Also important in regard to MCCs is the recognition that while symptom severity typically worsens as additional chronic conditions add on, this phenomenon cannot be captured by simply summing the number of chronic diseases present or summing severity scores associated with a particular symptom. Instead, it appears that certain pairings of conditions, for example cardiac and respiratory disease, or arthritis and respiratory disease, have synergistic interactions and patients with those disease combinations often experience more severe symptoms and physical disability than would be expected from adding together their separate effects alone (Fortin et al., 2007; Rijken et al., 2005).
Symptom Synergy
Symptom synergy in patients with multiple chronic conditions was addressed in a recent study wherein the authors tracked self-reported severity of depressive symptoms, in over 5,688 individuals (Pruchno et al., 2016), as determined both by mean score on the CES-D (Radloff & Rae, 1979) and percentage of those scoring >10. Participants reported 0 (n = 1,559), 1 (n = 1,835), 2 (n = 1, 277), 3 (n = 708), 4 (n = 244), or 5 (n = 60) chronic conditions limited to include: arthritis, diabetes, heart disease, hypertension, or pulmonary disease. As expected, the mean CES-D score rose with the addition of each chronic condition, from a baseline of 4.3 (±4.4) in individuals with no chronic condition, to a mean of 12.2 (±7.2) in patients reporting 5 chronic conditions. Of particular note, when mean depressive symptoms across single diseases were compared, patients with HTN alone scored the lowest in depressive symptoms (CES-D = 4.54 ± 4.81), consistent with the reputation of HTN as “a silent killer.” However, when evaluated in combination with other diseases, unexpected symptom synergy with HTN was identified. For example, the CES-D score when adding HTN to arthritis (CES-D = 6.31 ± 5.6) was greater than when adding heart disease to arthritis (CES-D = 5.76 ± 4.53), although depressive symptoms in heart disease alone were greater than HTN alone. Similarly, adding HTN to heart disease and pulmonary disease (CES-D = 8.49 ± 7.39) increased depressive symptoms more than adding diabetes to heart disease and pulmonary disease (CES-D = 8.25 ±8.91); although again, HTN alone was associated with lower CES-D score than diabetes alone. Interestingly, in some cases, adding HTN decreased symptoms. Adding HTN to heart disease decreased the average CES-D score from 5.19 ± 4.91 in heart disease alone, to 4.78 ± 3.44 in heart disease + HTN. These data provide preliminary examples lending support to the scientific premise that individual metabolites or metabolic pathways active in patients with multiple chronic conditions may synergize, in either a positive or a negative way, to affect symptom severity.

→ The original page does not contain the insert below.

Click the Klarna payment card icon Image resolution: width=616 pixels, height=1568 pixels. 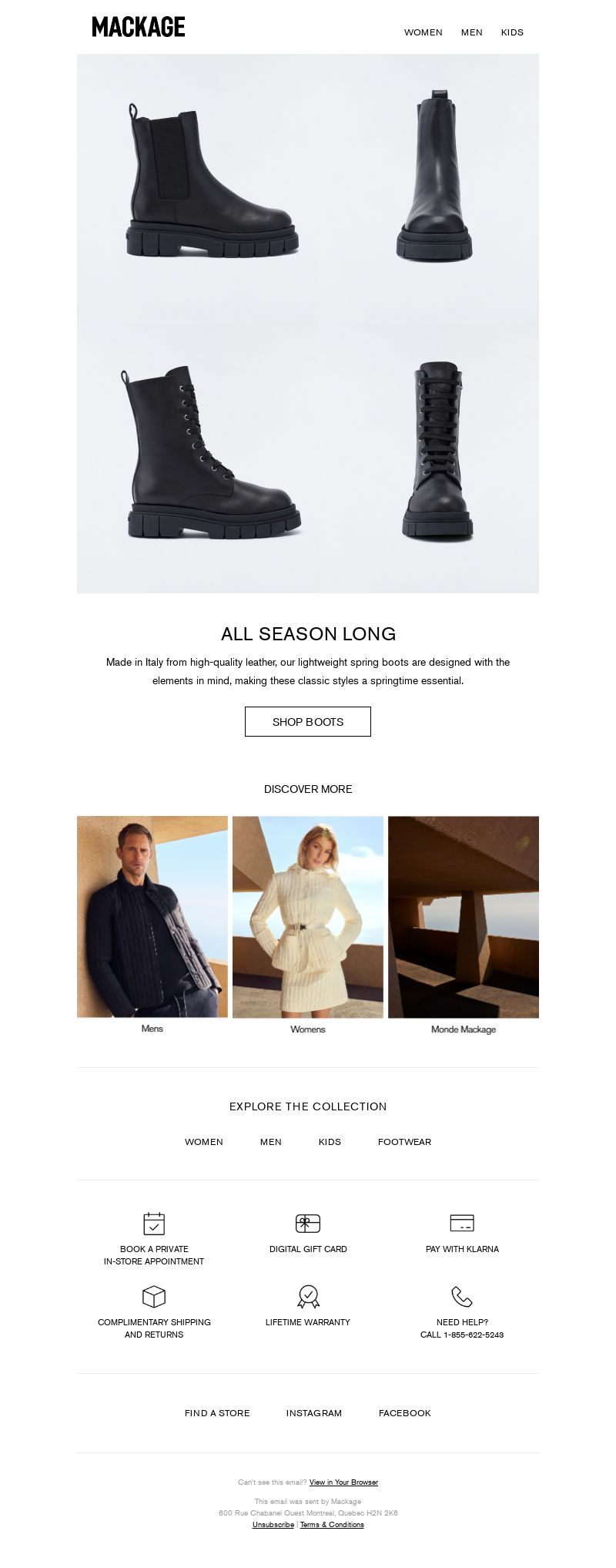462,1223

Covariates: The Gut Microbiota and Sex as a Biological Variable
Two important covariates from the model that are of increasing interest in symptom science due to the growing recognition of their influence on affective symptomatology are sex as a biological variable and the gut microbiota. Below, we briefly discuss their relevance to the framework.
The gut microbiota
Several of the same pathways that underlie symptoms, are themselves affected by the composition and function of the gut microbiota (i.e., the bacteria of the gut as characterized by 16 S rRNA gene sequencing). All humans are a composite of the genes embedded in their human genome combined with the genes embedded in their microbial colony, and thus the metabolites and metabolic pathways present in us at any one time are a combination of human and microbial traits and production (Turnbaugh et al., 2007). Starting at birth, gut microbes produce essential nutrients, regulate immunity and inflammation, metabolize drugs and toxins, and affect a myriad of host metabolic pathways (Dinan & Cryan, 2017; Turnbaugh et al., 2007). Although influenced by diet, the gut microbiota is relatively stable from early childhood through young and middle adulthood (Jones et al., 2012; Zoetendal et al., 1998), with significant changes occurring primarily in older adults (Nagpal et al., 2018; O’Toole & Jeffery, 2018).

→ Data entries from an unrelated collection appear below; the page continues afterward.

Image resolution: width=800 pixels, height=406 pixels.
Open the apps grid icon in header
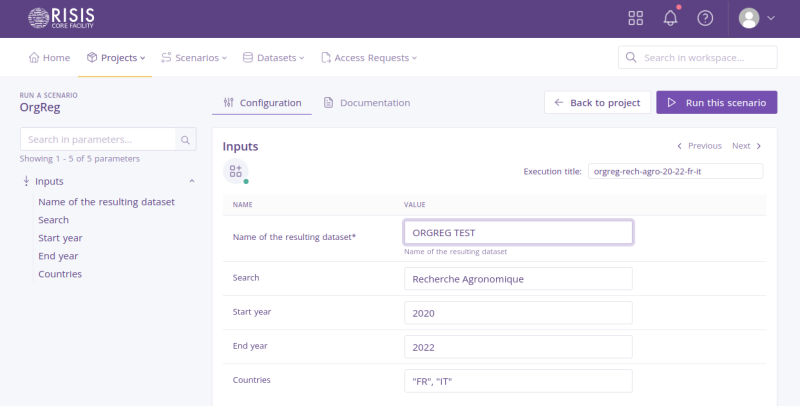636,18
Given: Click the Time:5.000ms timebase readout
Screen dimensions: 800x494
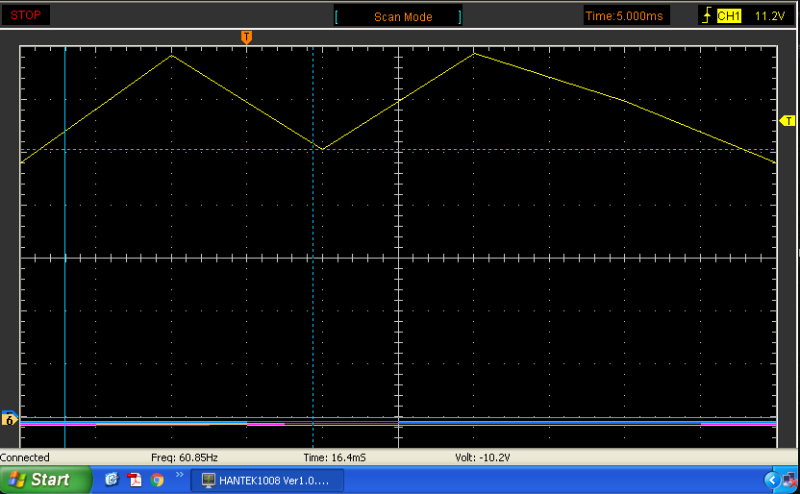Looking at the screenshot, I should click(624, 16).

Dysbiosis of the gut microbiota, defined as a pathological imbalance in microbial species compared to the HMP library of healthy adults (Turnbaugh et al., 2007), is associated with a variety of adverse health conditions. An increase in the abundance of specific species of gut bacteria, including Enterobacteriaceae and Streptococcus, has been linked to chronic conditions, including obesity, cardiovascular disease, diabetes, cirrhosis, and rheumatoid arthritis (Aron-Wisnewsky & Clement, 2016; Jie et al., 2017; Wang & Jia, 2016). In 2017, Li and colleagues reported decreased gut microbial diversity, a Prevotella-dominated gut enterotype, and overgrowth of bacteria including Prevotella and Klebesiella in both pre-hypertensive and hypertensive populations. Moreover, hypertensive disorder is associated with the increased passage of gut microbes out of the gut, resulting in a systemic pro-inflammatory response and increased symptom burden (Taylor & Takemiya, 2017).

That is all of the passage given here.